EU-Abgeordnete fordern europäische Such- und Rettungsmission im Mittelmeer

Das Europäische Parlament hat die Wiedereinführung einer europäischen Such- und Rettungsmission im Mittelmeer gefordert. In jüngster Vergangenheit war es zu einer Reihe von tödlichen Schiffsunglücken in der Region gekommen.

Euractiv.com
IMG20230707124120
In einer am Donnerstag (13. Juli) angenommenen Resolution des Europäischen Parlaments werden „die Mitgliedstaaten und Frontex aufgefordert, ausreichende Kapazitäten in Form von Schiffen, Ausrüstung und Personal für die SAR bereitzustellen und einen proaktiveren und koordinierteren Ansatz zu verfolgen, um effektiv Leben auf See zu retten.“ [Eleonora Vasques | EURACTIV]

Das Europäische Parlament hat die Wiedereinführung einer europäischen Such- und Rettungsmission im Mittelmeer gefordert. In jüngster Vergangenheit war es zu einer Reihe von tödlichen Schiffsunglücken in der Region gekommen.

In der am Donnerstag (13. Juli) angenommenen Resolution werden „die Mitgliedstaaten und Frontex aufgefordert, ausreichende Kapazitäten in Form von Schiffen, Ausrüstung und Personal für die Such- und Rettungsaktionen bereitzustellen und einen proaktiveren und koordinierteren Ansatz zu verfolgen, um effektiv Leben auf See zu retten.“ Der Antrag wurde von der Europäischen Volkspartei, den Sozialdemokraten, den Liberalen, den Grünen und der Linken unterstützt.

Sie forderten außerdem, dass die Behörden „in vollem Umfang von Schiffen Gebrauch machen, die von NGOs betrieben werden“ und dass die EU-Mission von den Mitgliedstaaten und der EU-Grenzschutzagentur Frontex umgesetzt wird.

Die EU-Kommissarin für Inneres, Ylva Johansson, sagte den EU-Abgeordneten jedoch am Mittwoch, dass Rettungseinsätze in die nationale Zuständigkeit fielen.
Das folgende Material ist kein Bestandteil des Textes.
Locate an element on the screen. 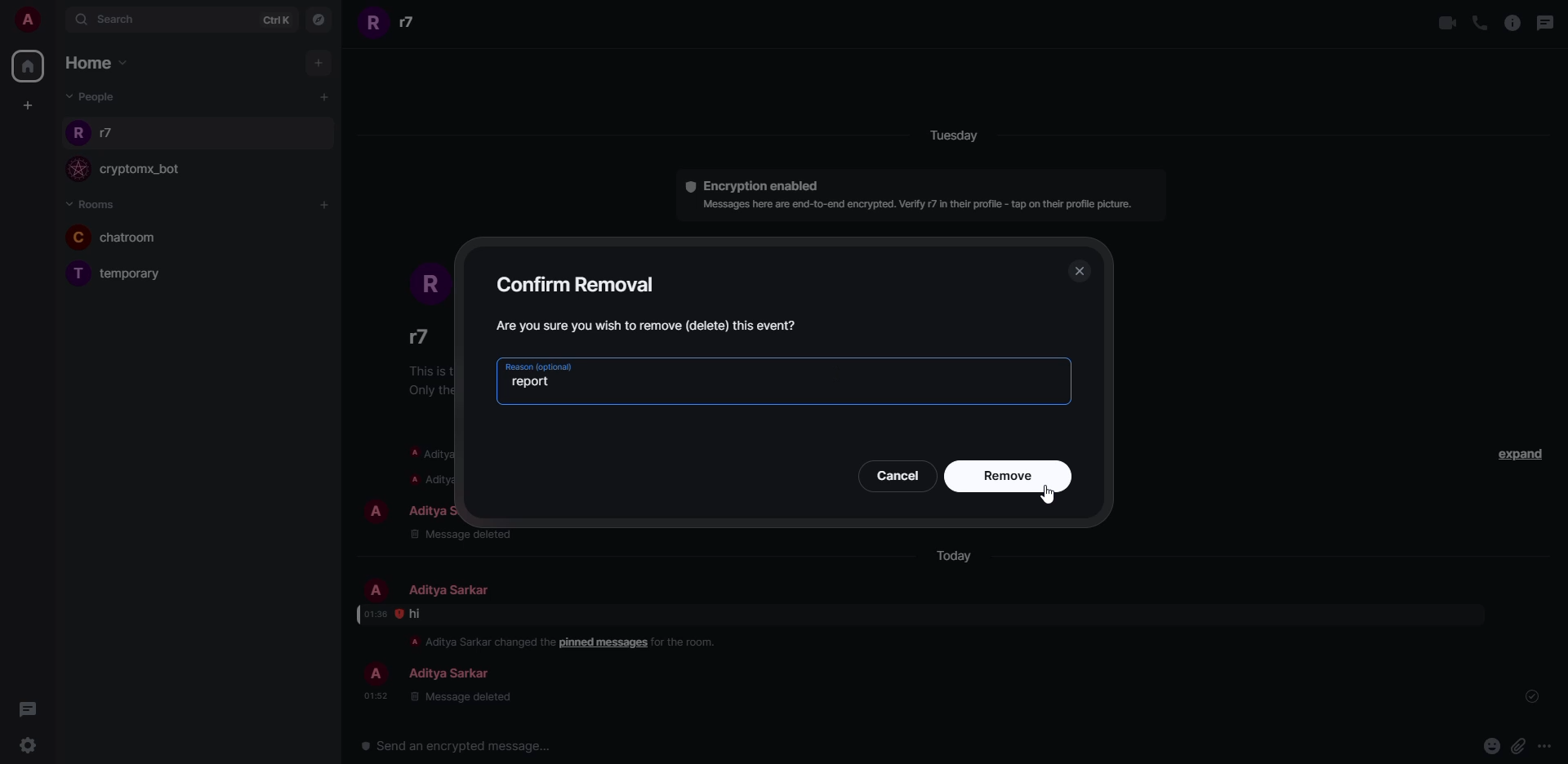 Image resolution: width=1568 pixels, height=764 pixels. profile is located at coordinates (77, 237).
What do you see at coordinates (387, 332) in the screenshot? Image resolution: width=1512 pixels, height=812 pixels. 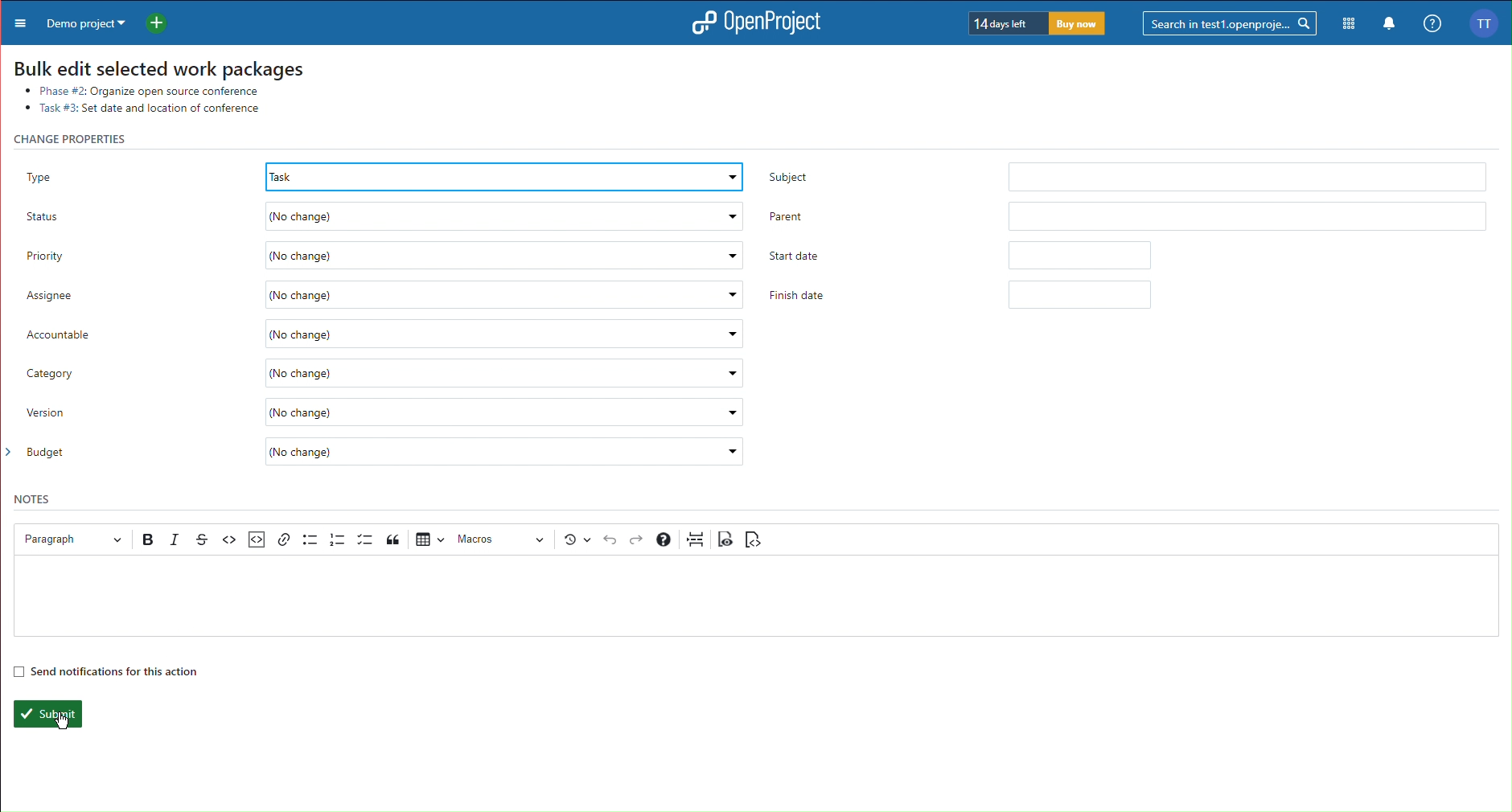 I see `Accountable` at bounding box center [387, 332].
Sie ließ die Möglichkeit der Bildung einer solchen EU-Mission unerwähnt.

„Obwohl dies in nationaler Zuständigkeit liegt, muss die EU alles in ihrer Macht Stehende tun, um Such- und Rettungseinsätze mit Panzern, Flugzeugen und Schiffen zu unterstützen“, argumentierte Johansson.

In der Zwischenzeit sagte der neue Exekutivdirektor von Frontex der italienischen Zeitung Corriere della Sera im Vorfeld eines Besuchs in Catania (Sizilien) am Donnerstag, dass Such- und Rettungsaktionen in die Zuständigkeit der Mitgliedstaaten fallen.

Die Situation vor Ort

Die Such- und Rettungsmissionen im Mittelmeer haben einen Mangel an Koordination bei den Einsätzen offenbart. Grund dafür ist die fehlende Rechenschaftspflicht der Mitgliedstaaten gegenüber dem internationalen und dem EU-Recht.

Immer mehr Migranten werden von der libyschen Küstenwache oder anderen Milizen abgefangen und illegal in das vom Krieg zerrüttete nordafrikanische Land zurückgebracht. Nach internationalem Recht ist die Rettung abgeschlossen, wenn die Überlebenden an einem sicheren Ort an Land gehen.

Rückführungen nach Libyen verstoßen gegen den Grundsatz der Nichtzurückweisung, der besagt, dass „niemand in ein Land zurückgeschickt werden darf, in dem ihm Folter, grausame, unmenschliche oder erniedrigende Behandlung oder Bestrafung oder sonstiger irreparabler Schaden droht.“

Während einer Debatte im Ausschuss für bürgerliche Freiheiten des EU-Parlaments sagte Johansson in der vergangenen Woche, dass die EU „indirekt“ in Such- und Rettungseinsätze investieren kann, indem sie die Überwachung des Mittelmeers finanziert. Wenn dann ein Boot, das auf dem Meer patrouilliert, auf ein Boot in Not stößt, hat es die Pflicht, die Rettung einzuleiten.

Johansson erwähnte auch die Kontaktgruppe der EU-Kommission für Such- und Rettungseinsätze, die Empfehlungen für eine bessere Koordinierung der Einsätze in der Region ausarbeiten soll.

Die Gruppe liefere jedoch keine konkreten Ergebnisse, so eine mit der Angelegenheit vertraute Quelle, die mit EURACTIV sprach.

„Die nächste Sitzung der Gruppe, die im Oktober stattfinden wird, wird wahrscheinlich das Ende der Kontaktgruppe sein“, sagte die Quelle.